**EXERCISE**.
Quote the listing below verbatim, reproducing every line in its original order.

[Word and element locating data]
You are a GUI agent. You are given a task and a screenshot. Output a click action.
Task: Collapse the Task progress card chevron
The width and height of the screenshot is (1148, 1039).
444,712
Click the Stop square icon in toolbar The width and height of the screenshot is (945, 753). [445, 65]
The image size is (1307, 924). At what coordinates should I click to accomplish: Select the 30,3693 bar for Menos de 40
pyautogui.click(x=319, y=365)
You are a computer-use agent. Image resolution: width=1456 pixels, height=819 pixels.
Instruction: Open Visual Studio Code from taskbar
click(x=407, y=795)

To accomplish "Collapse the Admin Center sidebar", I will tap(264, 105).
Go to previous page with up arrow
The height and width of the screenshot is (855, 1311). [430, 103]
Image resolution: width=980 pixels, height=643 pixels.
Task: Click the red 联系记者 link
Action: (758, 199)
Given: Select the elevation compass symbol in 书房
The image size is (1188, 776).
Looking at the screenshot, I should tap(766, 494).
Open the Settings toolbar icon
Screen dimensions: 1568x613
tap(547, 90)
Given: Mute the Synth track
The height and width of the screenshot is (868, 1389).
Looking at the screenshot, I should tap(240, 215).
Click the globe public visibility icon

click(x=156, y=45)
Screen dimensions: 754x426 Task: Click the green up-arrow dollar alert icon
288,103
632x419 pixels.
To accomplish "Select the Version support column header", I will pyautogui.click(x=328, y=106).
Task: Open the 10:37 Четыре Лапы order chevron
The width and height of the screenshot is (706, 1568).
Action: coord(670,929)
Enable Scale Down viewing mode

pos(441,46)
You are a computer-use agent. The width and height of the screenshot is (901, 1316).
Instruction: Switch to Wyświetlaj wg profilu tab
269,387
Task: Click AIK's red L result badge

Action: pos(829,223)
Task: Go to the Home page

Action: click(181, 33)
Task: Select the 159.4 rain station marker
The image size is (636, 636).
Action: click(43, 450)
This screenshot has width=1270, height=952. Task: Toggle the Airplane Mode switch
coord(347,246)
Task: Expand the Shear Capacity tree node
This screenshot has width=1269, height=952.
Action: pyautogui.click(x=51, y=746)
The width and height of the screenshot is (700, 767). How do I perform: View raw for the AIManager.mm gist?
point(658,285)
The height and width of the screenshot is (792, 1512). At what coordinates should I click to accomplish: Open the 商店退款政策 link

**RESULT OF THIS TASK**.
You are a GUI agent. You are given a task and a screenshot. Output a click action.
Task: Collapse the Task progress card chevron
The width and height of the screenshot is (1148, 1039).
444,712
Click the Stop square icon in toolbar The width and height of the screenshot is (945, 753). [445, 65]
The image size is (1307, 924). At what coordinates should I click to accomplish: Select the 30,3693 bar for Menos de 40
pyautogui.click(x=319, y=365)
You are a computer-use agent. Image resolution: width=1456 pixels, height=819 pixels.
Instruction: Open Visual Studio Code from taskbar
click(x=407, y=795)

To accomplish "Collapse the Admin Center sidebar", I will tap(264, 105).
Go to previous page with up arrow
The height and width of the screenshot is (855, 1311). [430, 103]
Image resolution: width=980 pixels, height=643 pixels.
Task: Click the red 联系记者 link
Action: (758, 199)
Given: Select the elevation compass symbol in 书房
The image size is (1188, 776).
Looking at the screenshot, I should tap(766, 494).
Open the Settings toolbar icon
Screen dimensions: 1568x613
tap(547, 90)
Given: Mute the Synth track
The height and width of the screenshot is (868, 1389).
Looking at the screenshot, I should tap(240, 215).
Click the globe public visibility icon

click(x=156, y=45)
Screen dimensions: 754x426 Task: Click the green up-arrow dollar alert icon
288,103
632x419 pixels.
To accomplish "Select the Version support column header", I will pyautogui.click(x=328, y=106).
Task: Open the 10:37 Четыре Лапы order chevron
The width and height of the screenshot is (706, 1568).
Action: coord(670,929)
Enable Scale Down viewing mode

pos(441,46)
You are a computer-use agent. The width and height of the screenshot is (901, 1316).
Instruction: Switch to Wyświetlaj wg profilu tab
269,387
Task: Click AIK's red L result badge

Action: pos(829,223)
Task: Go to the Home page

Action: click(181, 33)
Task: Select the 159.4 rain station marker
The image size is (636, 636).
Action: click(43, 450)
This screenshot has width=1270, height=952. Task: Toggle the Airplane Mode switch
coord(347,246)
Task: Expand the Shear Capacity tree node
This screenshot has width=1269, height=952.
Action: pyautogui.click(x=51, y=746)
The width and height of the screenshot is (700, 767). How do I perform: View raw for the AIManager.mm gist?
point(658,285)
The height and width of the screenshot is (792, 1512). At what coordinates should I click to accomplish: Open the 商店退款政策 link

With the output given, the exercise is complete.